S Y N O P T I S C H E Ü B E R S I C H T K U R Z F R I S T
ausgegeben am Sonntag, den 11.08.2024 um 18 UTC

SCHLAGZEILE:
Heißer Wochenstart bei nur zögernd zunehmender Gewitterbereitschaft.

Synoptische Entwicklung bis Dienstag 06 UTC

Aktuell … stehen die Barometer deutschlandweit auf leichten Druckfall, dabei
hat doch gerade erst ein umfangreiches Hoch bei uns Platz genommen. Schon wieder
alles vorbei? Antwort: Nein!

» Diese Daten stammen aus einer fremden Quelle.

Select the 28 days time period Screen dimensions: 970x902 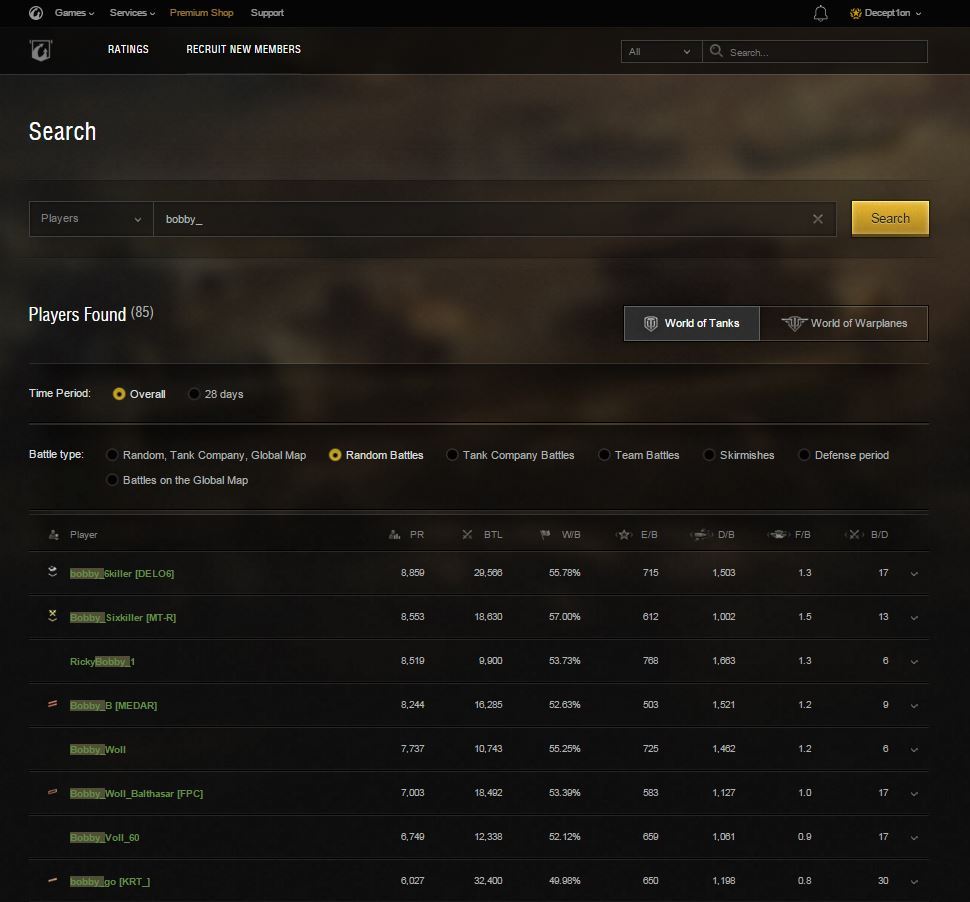[194, 394]
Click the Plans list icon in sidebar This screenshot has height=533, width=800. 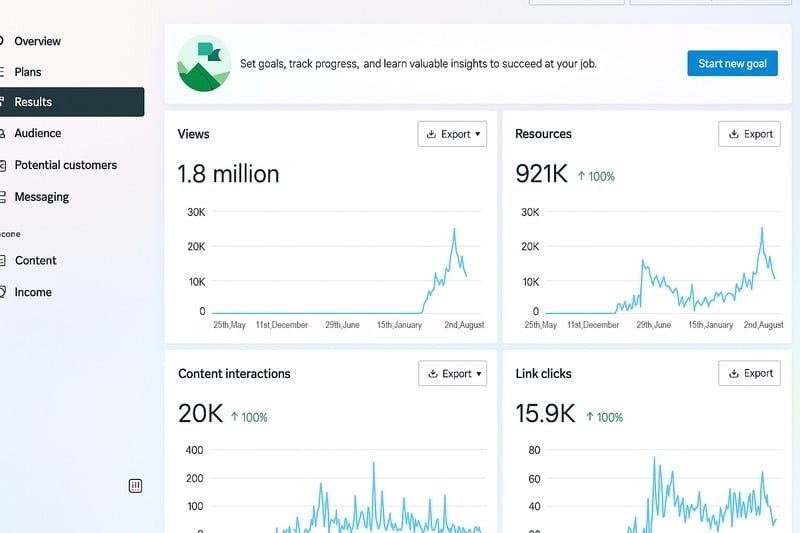click(2, 72)
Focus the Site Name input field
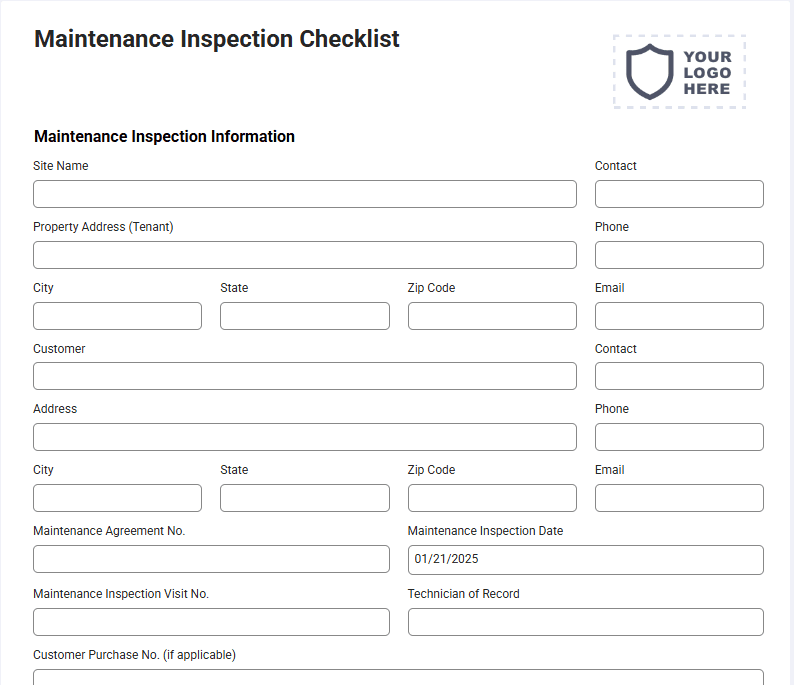794x685 pixels. [x=305, y=194]
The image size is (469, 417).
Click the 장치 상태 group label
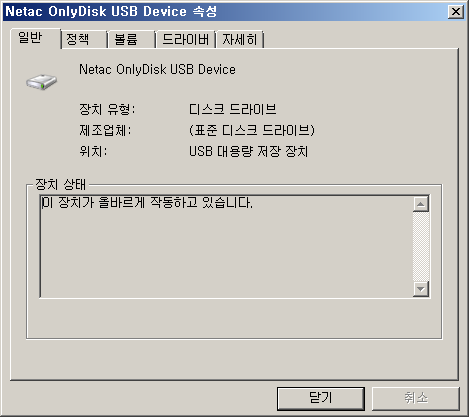(60, 184)
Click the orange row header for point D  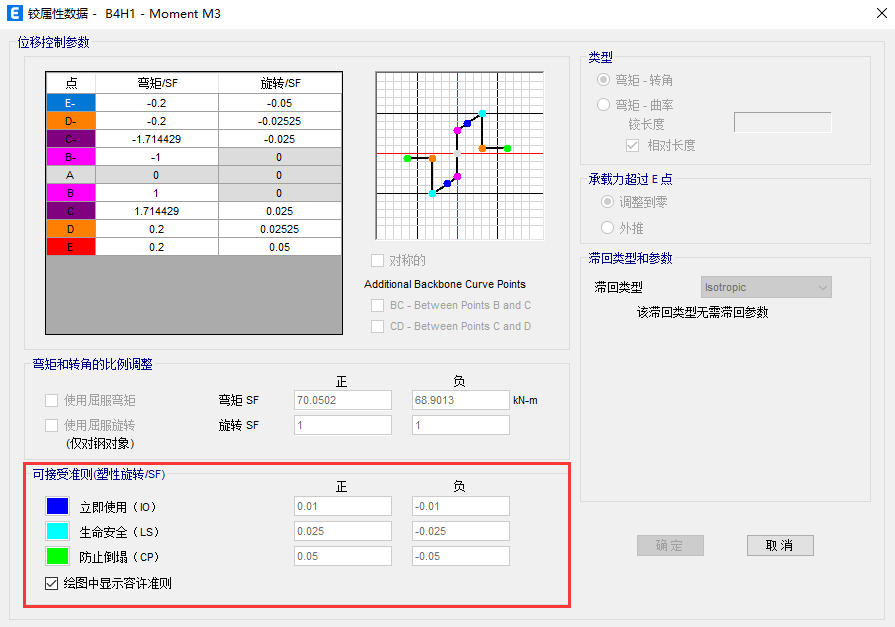point(70,228)
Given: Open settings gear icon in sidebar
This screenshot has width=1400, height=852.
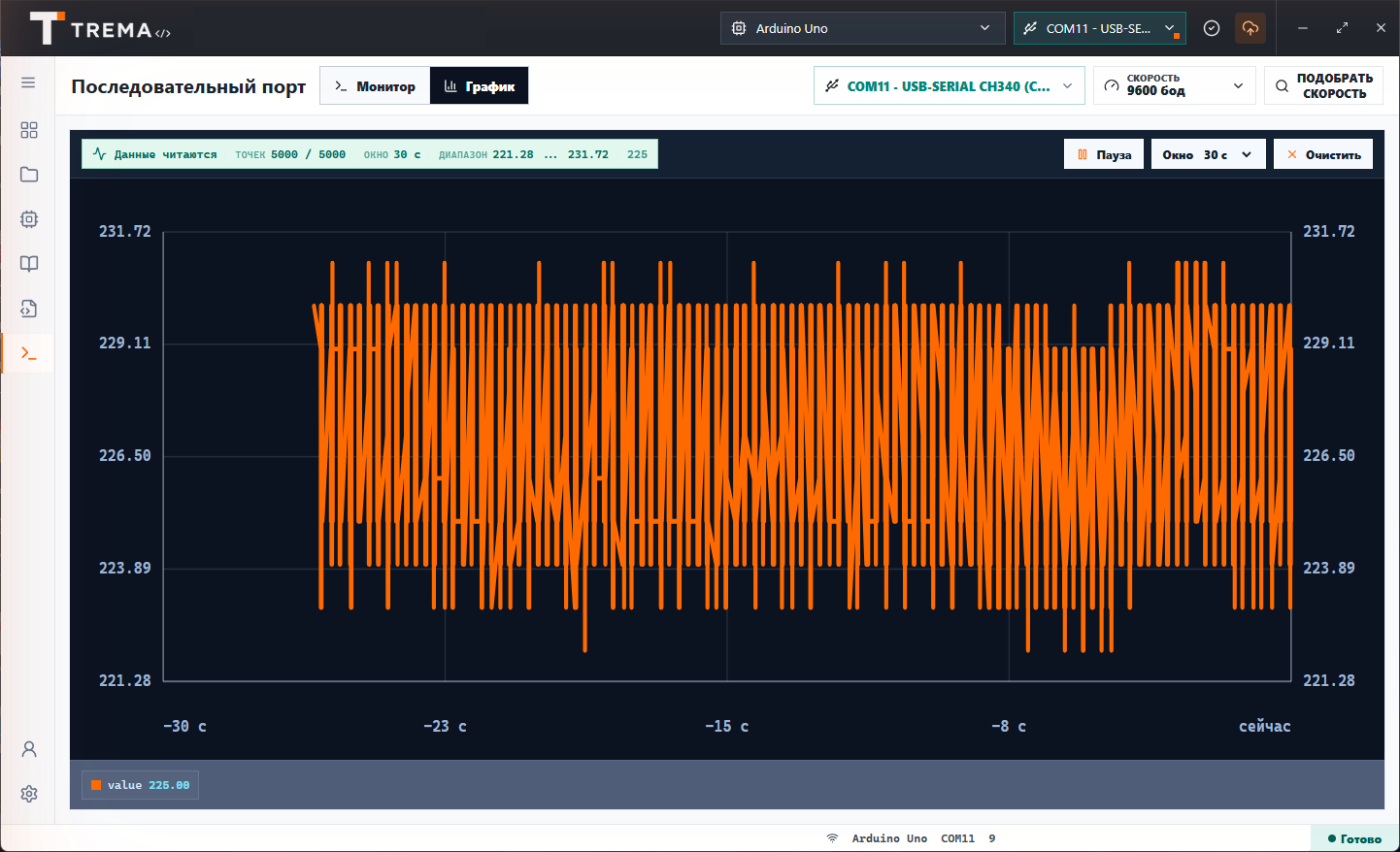Looking at the screenshot, I should tap(29, 794).
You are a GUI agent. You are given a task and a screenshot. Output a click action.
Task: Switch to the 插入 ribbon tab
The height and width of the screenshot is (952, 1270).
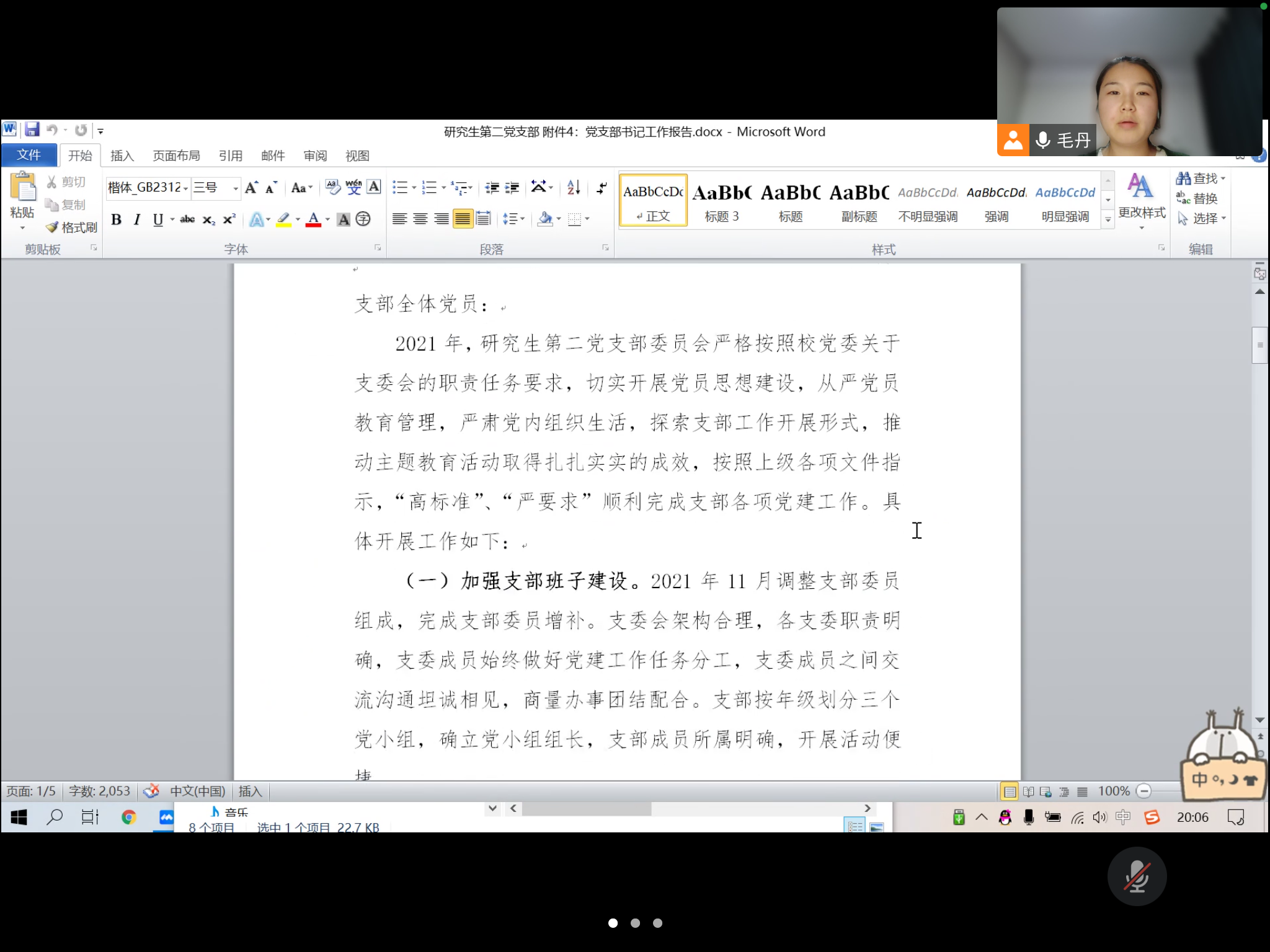122,156
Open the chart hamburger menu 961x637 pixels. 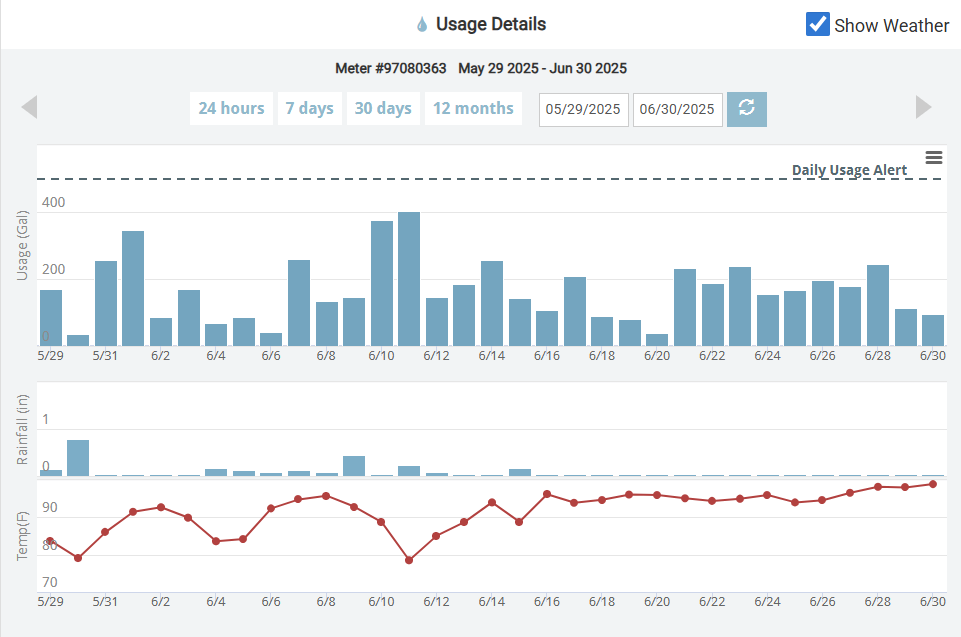click(934, 158)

Durch die Einstrahlung sowie die verbreitet hohen
Temperaturen verliert das Hoch tatsächlich etwas an Substanz – die Rede ist
übrigens von einem Druckniveau etwas über 1020 hPa -, von der Bildfläche
verschwindet es aber mitnichten. Wie auch, reicht seine Ausdehnung doch über
tausende Kilometer vom Balkan über weite Teile Mitteleuropas und die Nordsee bis
hoch nach Ostgrönland. Das wischt man nicht einfach mal so weg. Hinzu kommt ein
überaus prominenter Support aus der Höhe, wo gegenüber dem Bodenhoch leicht nach
Westen versetzt ein veritabler Rücken für verbreitetes Absinken sorgt.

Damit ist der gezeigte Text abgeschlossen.